───── Reading text ─────

[jira] [Commented] (JENA-1894) Insert-order preserving dataset

Claus Stadler (Jira) Sun, 06 Sep 2020 07:50:09 -0700


    [ 
https://issues.apache.org/jira/browse/JENA-1894?page=com.atlassian.jira.plugin.system.issuetabpanels:comment-tabpanel&focusedCommentId=17191290#comment-17191290
 ]


Claus Stadler commented on JENA-1894:
-------------------------------------

After experimenting with different designs the following one is the one which I 
think has good modularity and even allows for strict order preservation. I 
still need to write test cases (checking whether the dataset implementation 
works correctly and in addition that the insert order matches expected ones), 
but this the design I have come up with which you may want to comment on:

I have created an implementation of StorageRDF called 
[StorageRDFBasic|https://github.com/SmartDataAnalytics/jena-sparql-api/blob/6b0a318d92c35151729f12b048ed108d95847a5e/jena-sparql-api-rx/src/main/java/org/aksw/jena_sparql_api/dboe/StorageRDFBasic.java#L36]
 ]which - analogous to DatasetGraphInMemory - holds a 
[TripleTableCore|https://github.com/SmartDataAnalytics/jena-sparql-api/blob/develop/jena-sparql-api-rx/src/main/java/org/aksw/jena_sparql_api/dboe/TripleTableCore.java]
 and 
[QuadTableCore|https://github.com/SmartDataAnalytics/jena-sparql-api/blob/develop/jena-sparql-api-rx/src/main/java/org/aksw/jena_sparql_api/dboe/QuadTableCore.java#L17].
 (The naming is preliminary).
 These classes are essentially just in memory collections of Triples and Quads 
with a find method.

The find method at present returns a Stream which is nice for read operations - 
but of course the advantage of Iterator would be that with (quite some) 
additional work removals could be implemented without the need to copy data.

───── Entries shown ─────

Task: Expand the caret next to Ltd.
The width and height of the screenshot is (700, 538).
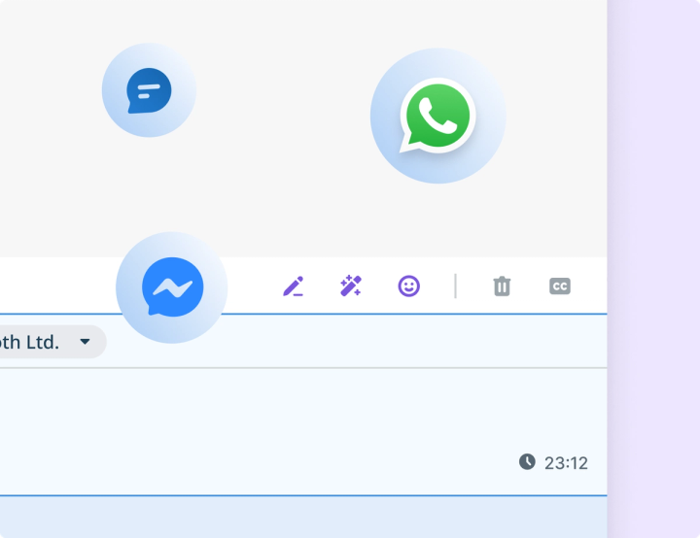Action: click(x=85, y=342)
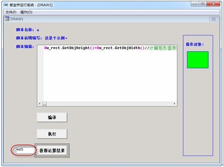Close the DRAW1 child window
Screen dimensions: 223x167
click(x=214, y=19)
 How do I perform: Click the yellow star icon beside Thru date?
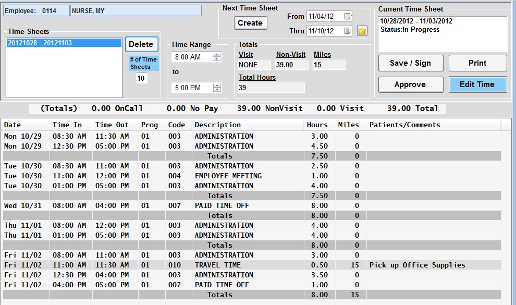tap(362, 31)
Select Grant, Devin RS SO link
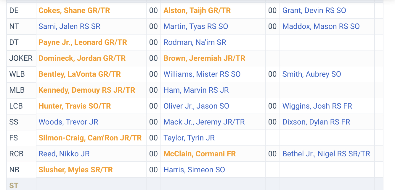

─────

#### [Stated goal]
Reproduce everything in the Jira comment above from "(The naming is" down to "to copy data.".

#### [Full output]
(The naming is preliminary).
 These classes are essentially just in memory collections of Triples and Quads 
with a find method.

The find method at present returns a Stream which is nice for read operations - 
but of course the advantage of Iterator would be that with (quite some) 
additional work removals could be implemented without the need to copy data.